# [Your instructions]
Exact transcription with no images: write out all of the entries below.

# [Saved entries]
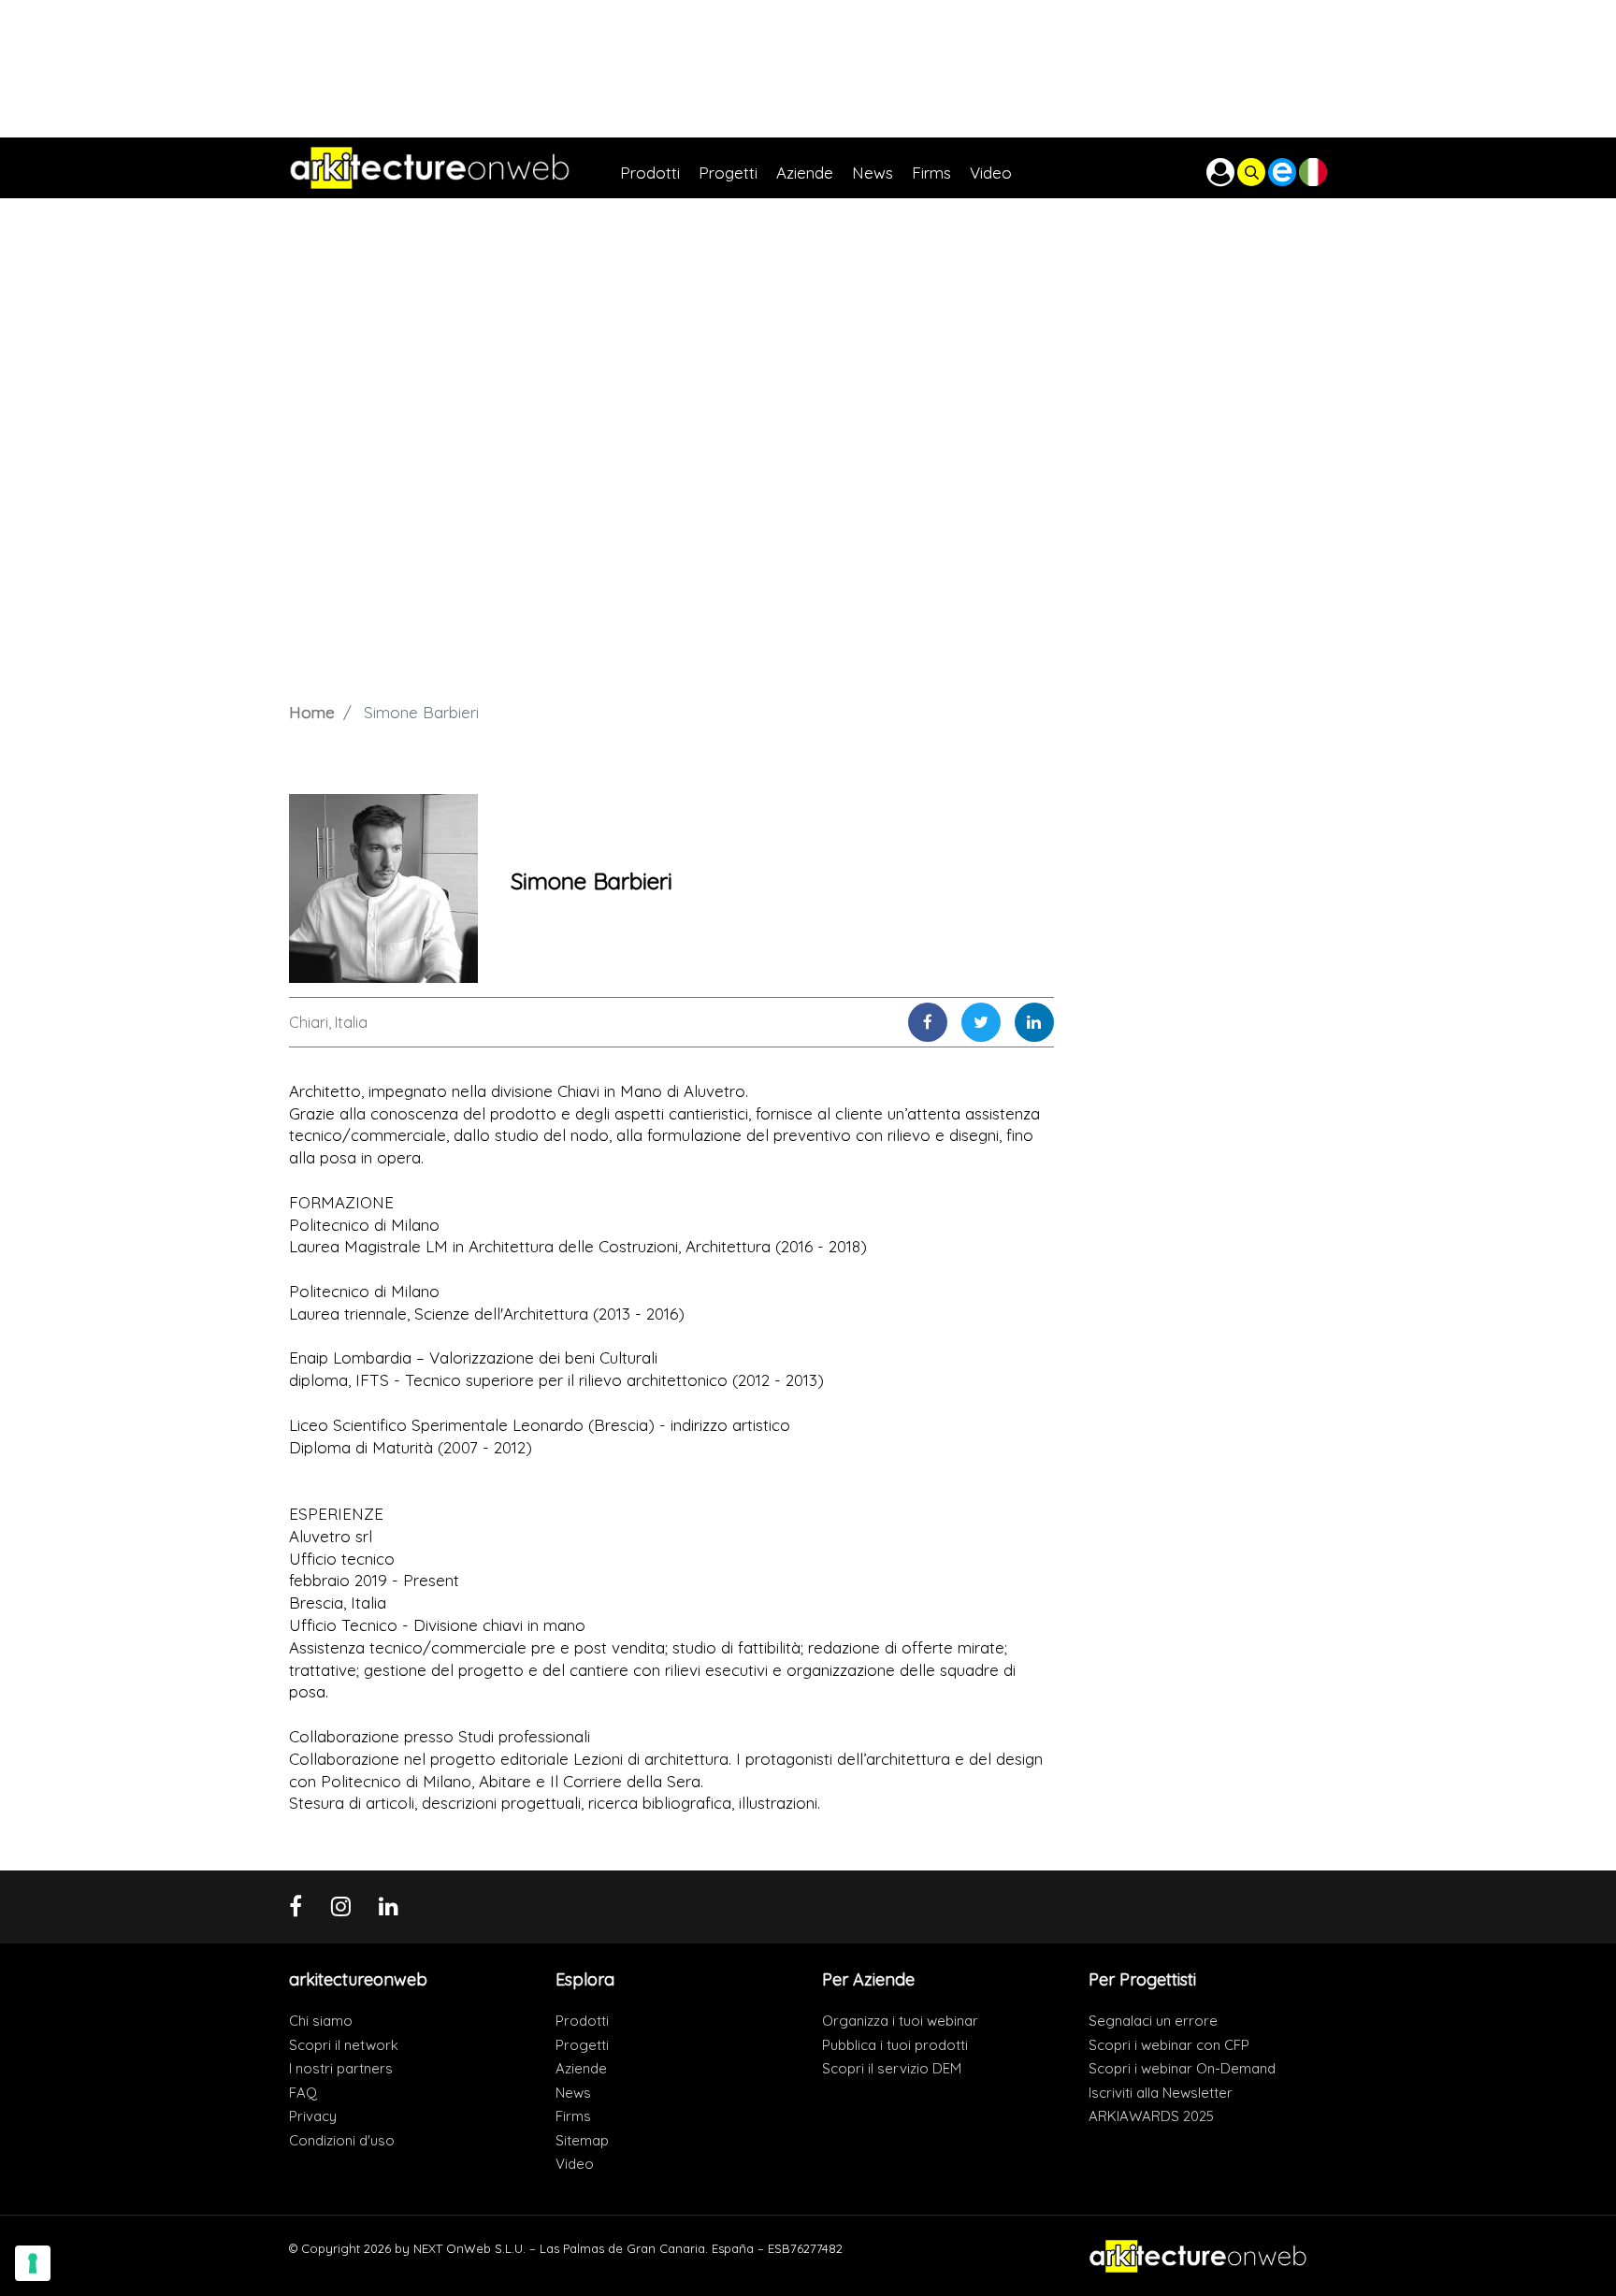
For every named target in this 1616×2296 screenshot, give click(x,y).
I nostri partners (341, 2068)
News (573, 2092)
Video (575, 2164)
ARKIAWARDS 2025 (1151, 2116)
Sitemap (582, 2140)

# [Exercise answer]
For every named target in this 1616×2296 screenshot, give click(x,y).
I nostri partners (341, 2068)
News (573, 2092)
Video (575, 2164)
ARKIAWARDS 2025 (1151, 2116)
Sitemap (582, 2140)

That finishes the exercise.